CAPE TOWN, March 4 (ANA) – The social development department is “clearly falling apart”, Parliament’s public accounts standing committee (Scopa) said on Saturday, adding it has noted with anger the resignation of recently appointed social development department director general Zane Dangor over the South African Social Security Agency (Sassa) debacle.

“In our brief interactions with Mr Dangor he had proven himself to be an honest and hardworking civil servant. He was one of the many officials in the department and in Sassa who have been frustrated by minister Bathabile Dlamini’s heavy handed interference in Sassa’s administrative matters,” Scopa chairman Themba Godi said on Saturday.

Clearly, the Cash Paymaster Service (CPS) contract negotiations had been handled to the disadvantage of the state and grant recipients, especially around the issue of deductions which had been a major thorn for recipients. Dlamini now had to take full responsibility for this. “The department is clearly falling apart,” he said.

“As Scopa we are looking forward to meeting with the minister on Tuesday so that all these matters can be fully ventilated. It is now becoming very difficult to explain the capability of the minister to effectively run the department and discharge of her responsibilities. Scopa cannot be quiet or indifferent to these levels of mismanagement which create unease and anxiety in the nation, and comes at a huge financial cost to the state,” Godi said.

Earlier, the Daily Maverick reported: “The political fallout from… Dlamini and Sassa’s spectacular bungling in relation to the payout of 17 million social grants when the contract with its current service provider Cash Paymaster Services (CPS) comes to an end on March 31 has begun. On Friday, the department’s director general Zane Dangor tendered his resignation.”

“It had become increasingly clear at presentations to Parliament’s portfolio committees on social development and public accounts that Dangor and Sassa CEO Thokozani Magwaza have been sidelined and kept out of what appears to be a closed loop with regard to the agency’s readiness to act as paymaster for social grants as well as backroom negotiations that have been taking place with CPS,” the Daily Maverick said.

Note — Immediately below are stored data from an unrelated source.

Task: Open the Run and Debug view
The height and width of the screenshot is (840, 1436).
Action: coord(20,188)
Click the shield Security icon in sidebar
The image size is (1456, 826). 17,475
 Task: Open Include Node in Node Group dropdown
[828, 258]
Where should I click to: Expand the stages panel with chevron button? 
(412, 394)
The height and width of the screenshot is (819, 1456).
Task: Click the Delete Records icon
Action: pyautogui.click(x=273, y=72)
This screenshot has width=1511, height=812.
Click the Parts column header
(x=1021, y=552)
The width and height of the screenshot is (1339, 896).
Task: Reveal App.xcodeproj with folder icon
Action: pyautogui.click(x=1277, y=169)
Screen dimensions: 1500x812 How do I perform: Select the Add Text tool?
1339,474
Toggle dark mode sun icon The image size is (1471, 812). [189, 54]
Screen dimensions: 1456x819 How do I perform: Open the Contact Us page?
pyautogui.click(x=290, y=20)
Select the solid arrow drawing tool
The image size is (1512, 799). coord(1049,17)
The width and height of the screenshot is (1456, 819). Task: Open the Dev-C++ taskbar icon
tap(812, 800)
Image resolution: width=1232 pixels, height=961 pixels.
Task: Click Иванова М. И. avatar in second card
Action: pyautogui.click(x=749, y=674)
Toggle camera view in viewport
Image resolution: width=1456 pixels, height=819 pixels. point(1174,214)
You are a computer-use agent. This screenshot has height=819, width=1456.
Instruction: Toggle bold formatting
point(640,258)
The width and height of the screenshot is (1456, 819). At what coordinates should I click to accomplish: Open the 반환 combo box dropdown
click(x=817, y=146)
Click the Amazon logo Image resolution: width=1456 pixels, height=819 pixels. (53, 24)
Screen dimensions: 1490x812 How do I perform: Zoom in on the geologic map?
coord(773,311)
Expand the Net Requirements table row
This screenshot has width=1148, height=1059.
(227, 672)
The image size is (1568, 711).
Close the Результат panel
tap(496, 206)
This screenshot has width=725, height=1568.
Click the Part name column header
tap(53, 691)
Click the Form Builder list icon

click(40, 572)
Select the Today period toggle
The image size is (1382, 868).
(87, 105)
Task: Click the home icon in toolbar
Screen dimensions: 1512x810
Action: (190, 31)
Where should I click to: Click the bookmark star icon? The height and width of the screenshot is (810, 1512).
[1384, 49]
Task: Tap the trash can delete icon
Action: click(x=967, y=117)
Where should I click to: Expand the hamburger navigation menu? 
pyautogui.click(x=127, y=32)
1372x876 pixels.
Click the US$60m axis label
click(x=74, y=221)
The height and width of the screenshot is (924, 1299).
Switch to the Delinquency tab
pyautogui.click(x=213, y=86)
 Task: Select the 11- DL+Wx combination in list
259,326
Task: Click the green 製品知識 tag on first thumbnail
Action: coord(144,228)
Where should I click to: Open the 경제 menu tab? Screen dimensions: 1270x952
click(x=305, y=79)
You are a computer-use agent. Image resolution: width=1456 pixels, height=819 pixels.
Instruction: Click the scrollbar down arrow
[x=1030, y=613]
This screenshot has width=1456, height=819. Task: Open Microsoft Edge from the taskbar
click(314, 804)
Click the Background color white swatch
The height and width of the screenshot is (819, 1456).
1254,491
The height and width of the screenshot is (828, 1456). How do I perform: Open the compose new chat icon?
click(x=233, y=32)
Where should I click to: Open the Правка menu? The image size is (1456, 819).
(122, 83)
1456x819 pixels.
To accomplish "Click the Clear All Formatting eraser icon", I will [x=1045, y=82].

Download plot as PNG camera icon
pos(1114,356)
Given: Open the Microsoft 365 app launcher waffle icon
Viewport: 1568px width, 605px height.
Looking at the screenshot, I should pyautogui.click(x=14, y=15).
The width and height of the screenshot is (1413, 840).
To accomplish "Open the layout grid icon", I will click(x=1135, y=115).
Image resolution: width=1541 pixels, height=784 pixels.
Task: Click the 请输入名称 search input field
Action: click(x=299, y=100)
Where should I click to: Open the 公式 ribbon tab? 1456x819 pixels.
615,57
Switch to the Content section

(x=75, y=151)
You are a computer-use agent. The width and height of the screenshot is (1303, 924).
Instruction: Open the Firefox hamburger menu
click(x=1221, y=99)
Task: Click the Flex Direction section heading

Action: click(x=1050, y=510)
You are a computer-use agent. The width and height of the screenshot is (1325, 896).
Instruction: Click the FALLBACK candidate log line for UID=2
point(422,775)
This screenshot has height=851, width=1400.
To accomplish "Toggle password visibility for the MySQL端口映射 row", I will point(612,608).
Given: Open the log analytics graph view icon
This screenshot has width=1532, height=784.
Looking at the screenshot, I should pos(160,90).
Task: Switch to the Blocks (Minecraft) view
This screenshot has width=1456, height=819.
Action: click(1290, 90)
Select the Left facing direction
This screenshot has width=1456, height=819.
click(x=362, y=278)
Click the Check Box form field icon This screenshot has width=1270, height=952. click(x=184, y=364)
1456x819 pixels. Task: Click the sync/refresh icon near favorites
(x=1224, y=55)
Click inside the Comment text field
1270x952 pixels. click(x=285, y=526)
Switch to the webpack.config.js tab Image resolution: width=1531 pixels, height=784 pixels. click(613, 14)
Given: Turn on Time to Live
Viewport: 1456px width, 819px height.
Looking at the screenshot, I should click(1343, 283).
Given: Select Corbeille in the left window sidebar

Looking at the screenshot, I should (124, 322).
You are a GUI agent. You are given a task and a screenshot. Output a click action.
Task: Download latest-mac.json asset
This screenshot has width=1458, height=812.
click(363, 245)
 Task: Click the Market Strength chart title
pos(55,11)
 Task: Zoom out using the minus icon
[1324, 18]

In 2014, the Constitutional Court ruled that Sassa’s contract with CPS was invalid because the tender process was flawed. Dangor said he had resigned because of a “complete breakdown in [the] relationship between him and the minister over the payment of social grants and the legal requirements obliged by Sassa”, eNCA reported.

In a terse statement late on Friday night, the social development department said Sassa and CPS had “reached an agreement after they were locked up in intense negotiations for three days”. Dlamini would announce the “nature of this agreement soon. Details of the announcement will be communicated in due course”, the brief statement said.